Introduction
The backpropagation algorithm has emerged as a highly successful method for training complex Neural Network models like Convolutional Neural Networks (CNNs) with greater ease. Despite the computational challenges associated with training Deep Neural Networks, backpropagation provides the possibility for training these networks in the first place. Convolutional Neural Network (CNN) as we know is one of the ideal Neural Network architectures for Image Processing and Recognition. However, the way CNNs learn through backpropagation differs from traditional neural networks. In this article, we will delve deep into the process of performing the backpropagation (backward pass) on different layers in Convolutional Neural Networks. We will explore the complete derivation, and mathematical concepts involved. Let's get started.
The Forward Pass In CNN
Typically, Neural Networks have two phases, one is the Forward pass where the inputs are passed through the network for producing output, and the backpropagation is where the gradients of error are passed from right to left for training the network. Before diving into the intricacies of backpropagation, we need to understand how a forward pass is done. Well, we have an entire article about all sorts of basics about CNN including Forward Pass, It is highly recommended to check it. You can refer to it here.
Forward Pass in Convolution Layer
CNN, architecture |
Convolutional Neural Networks (CNN) have different layers starting from Convolution, Pooling, Flattening, and Fully Connected. The Forward Pass starts from the Convolutional Layer where there are two things to note, one is the input image and the other is the filter or kernel. Now, a kernel or filter is also known as a feature detector which is a set of weights that holds some of the most important features in the input image. A Convolution operation is performed on this layer with the input image and the kernels, then the resulting output also known as a feature map is obtained,
The mathematical form of this operation looks like this,
\[(I * K)(i,j) = \sum^m_{i=1} \sum^n_{j=1} (I_{(i+m-1)(j+n-1)} \star rot180(K_{ij})) + b_i\]

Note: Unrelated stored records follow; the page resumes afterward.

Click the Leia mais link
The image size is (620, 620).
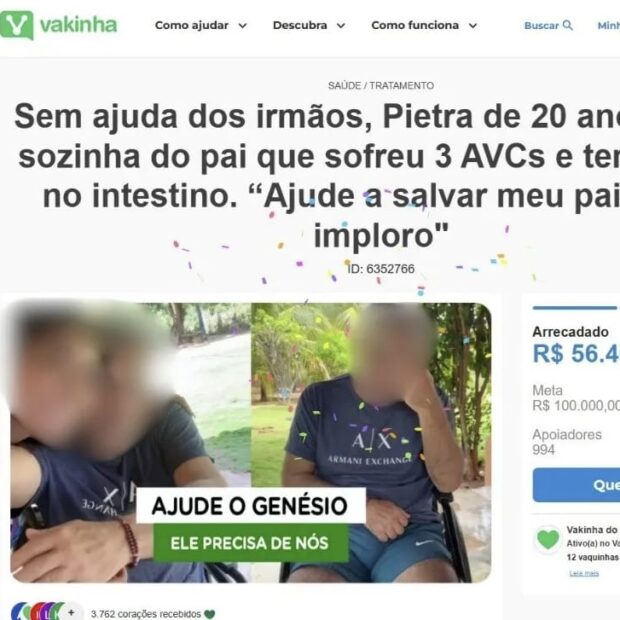(584, 573)
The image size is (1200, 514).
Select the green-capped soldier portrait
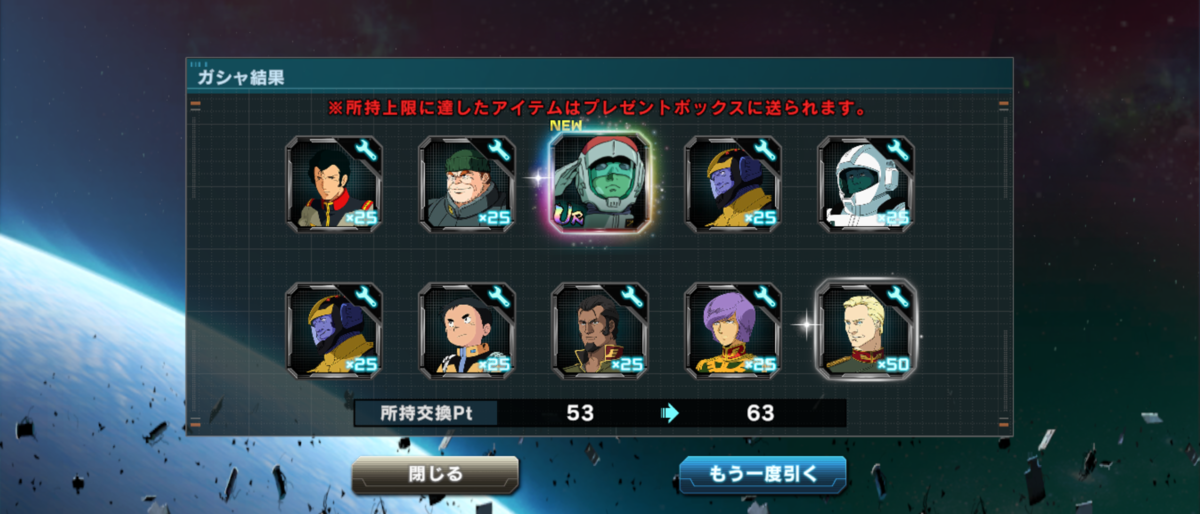467,184
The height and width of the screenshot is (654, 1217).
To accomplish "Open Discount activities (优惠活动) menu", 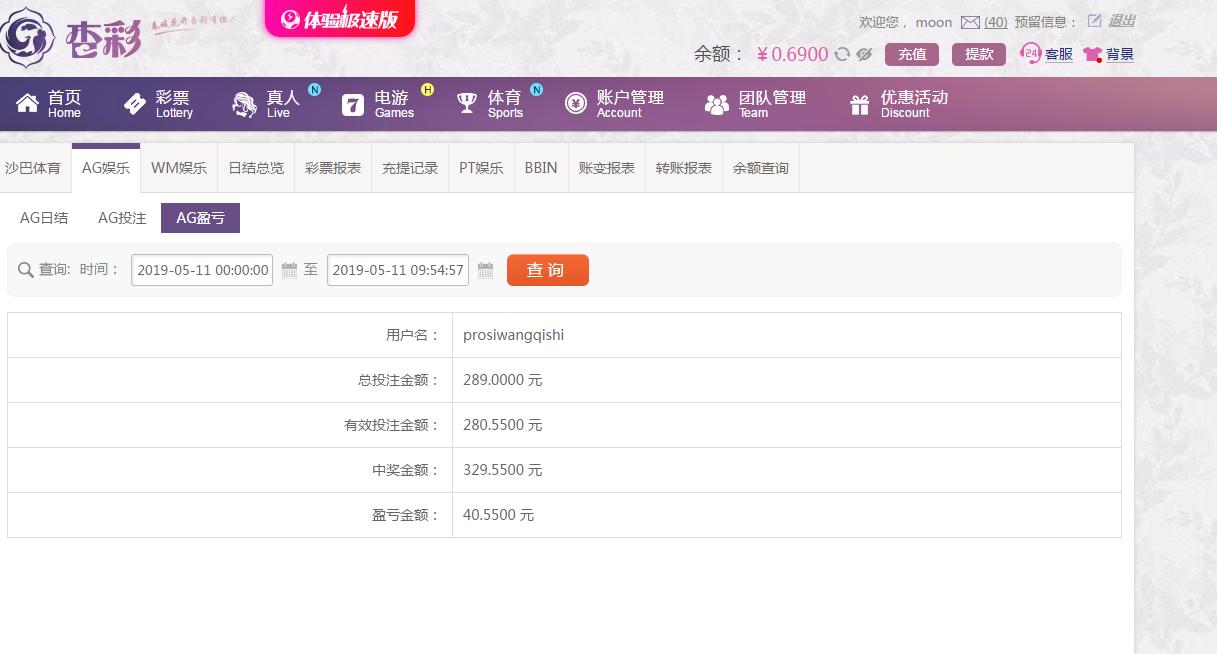I will point(898,103).
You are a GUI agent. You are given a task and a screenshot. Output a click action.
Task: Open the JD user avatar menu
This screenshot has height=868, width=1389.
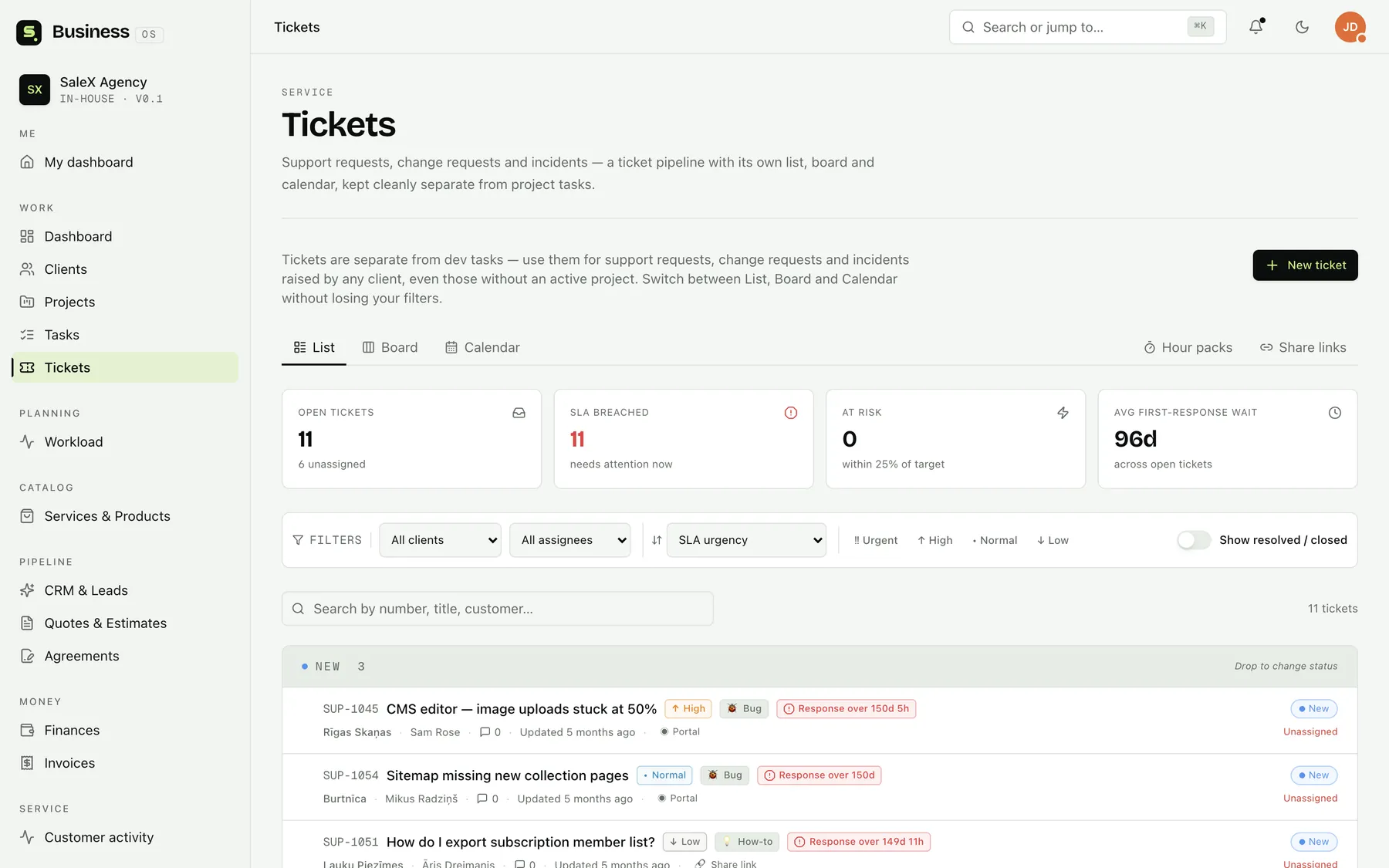coord(1350,27)
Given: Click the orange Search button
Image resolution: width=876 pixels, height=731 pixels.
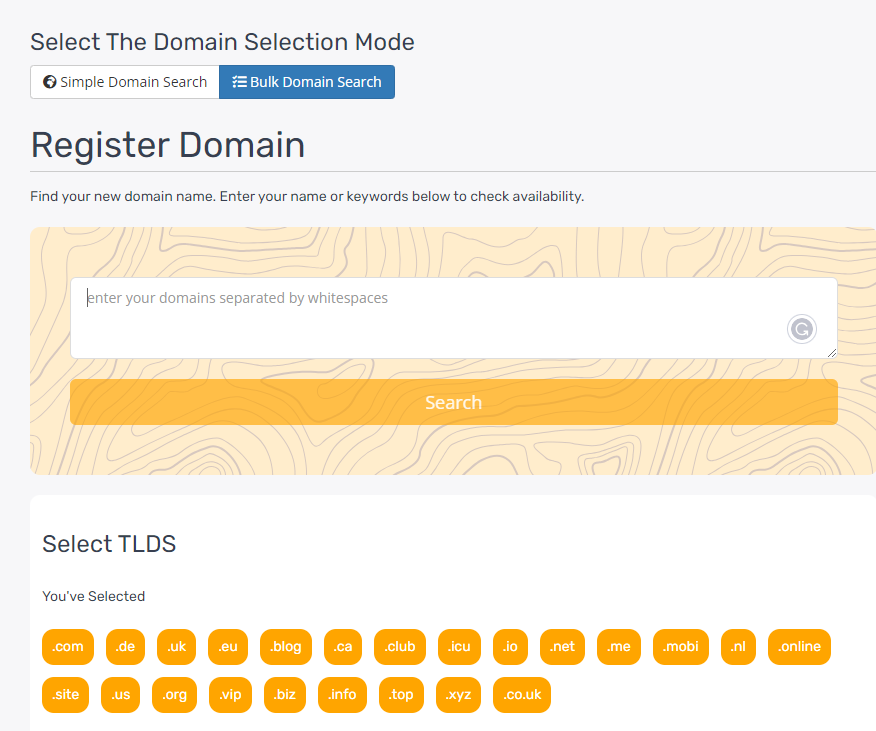Looking at the screenshot, I should point(453,402).
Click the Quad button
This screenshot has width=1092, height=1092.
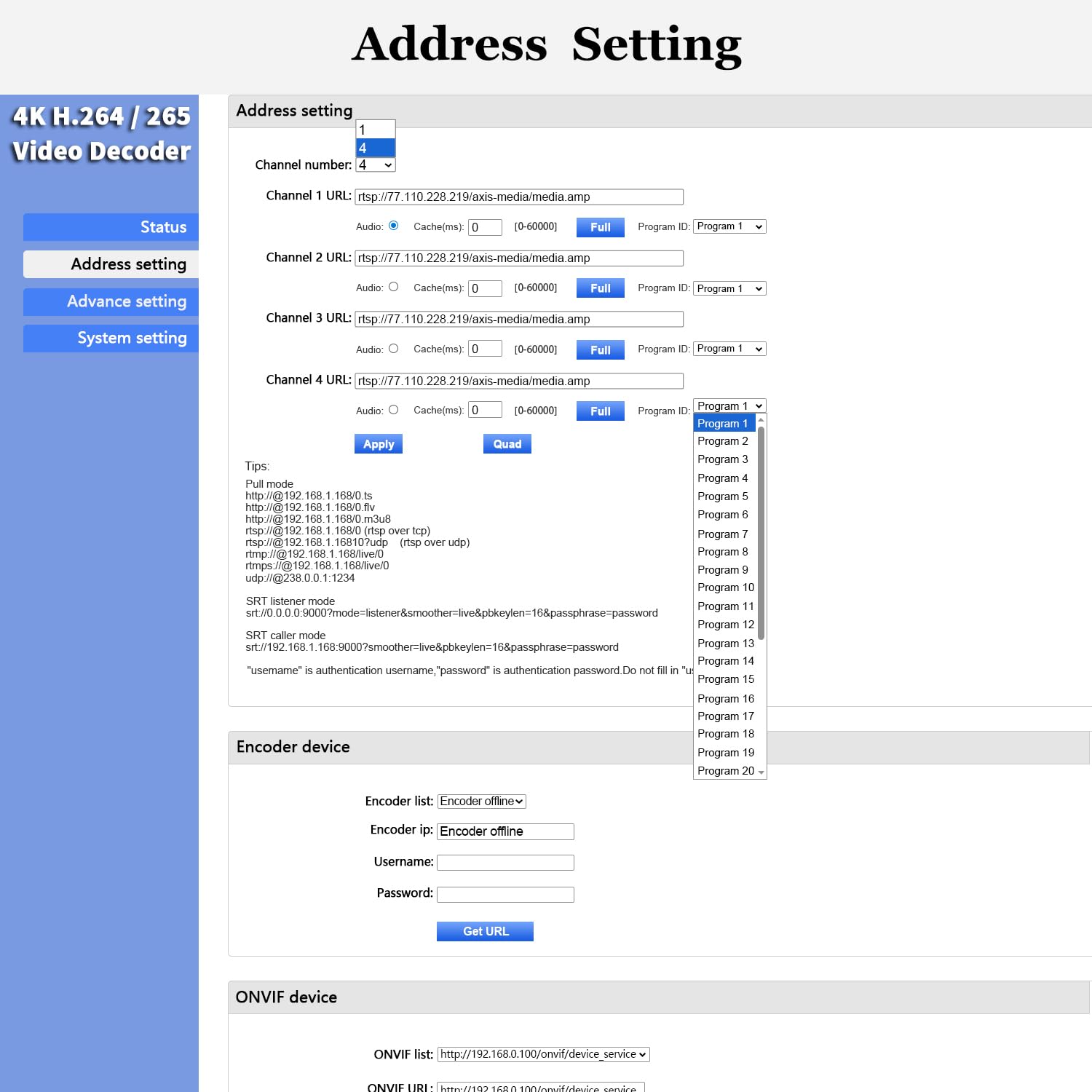tap(507, 443)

A lot of stuff going around here. There is no problem for us to visualize 2D in our brain apart from 4D or 5D. So, if you visualize the 2D shape of the image and kernel in your brain and how they can be applied, things are really simple. The \(I\) is our input or we can say a 2-dimensional image and the \(K\) is the Kernel which is also 2D. What about the indices? The \(i, j\) are indices that are used to represent a single pixel in the input image, kernel, and the produced output. \(m, n\) are used to represent the dimensions (height, width) of the filter or kernel. The, \(I_{(i+m-1)(j+n-1)}\) represents the specific pixel value of the input image at the position \((i+m-1, j+n-1)\). As \(i\) and \(j\) change, the filter is applied through each of the input pixels. Now, there are two sums, and the outer summation \(\sum^m_{i=1}\) is used to slide the kernel over the input image which iterates over \(i\) from 0 to \(m-1\) slides vertically over the input image. Meanwhile, the inner summation \(\sum^n_{j=1}\) is used for element-wise multiplication which iterates over \(j\) from 0 to \(n-1\), representing the horizontal sliding of the kernel over the image. Finally, a bias term \(b_i\) is added for providing flexibility for the network.
But what about this term \(rot180(K_{ij})\)? This term says to rotate the kernel 180 degrees before element-wise multiplication is applied. But why do we need to do this? This brings us to a fundamental question, are we applying Convolution or Cross-Correlation? For that, you need to understand the difference between Convolution and Cross-Correlation.
Difference between Convolution and Cross-Correlation
The difference between cross-correlation and convolution in mathematics seems small and even is considered negligible, but it is important when comes to the derivations in CNN. In most cases, when we consider an input and a kernel matrix and directly perform the operation that we consider a convolution, it is not actually a convolution operation, but a cross-correlation operation. The simple difference is that in cross-correlation, you just do the element-wise multiplication by sliding the kernel over the input matrix without any modification, but in order to become a convolution operation, you need to flip the kernel 180 degrees and do the same. So, basically, Convolution is the cross-correlation operation applied to an Image matrix and a 180-degree rotated Kernel matrix.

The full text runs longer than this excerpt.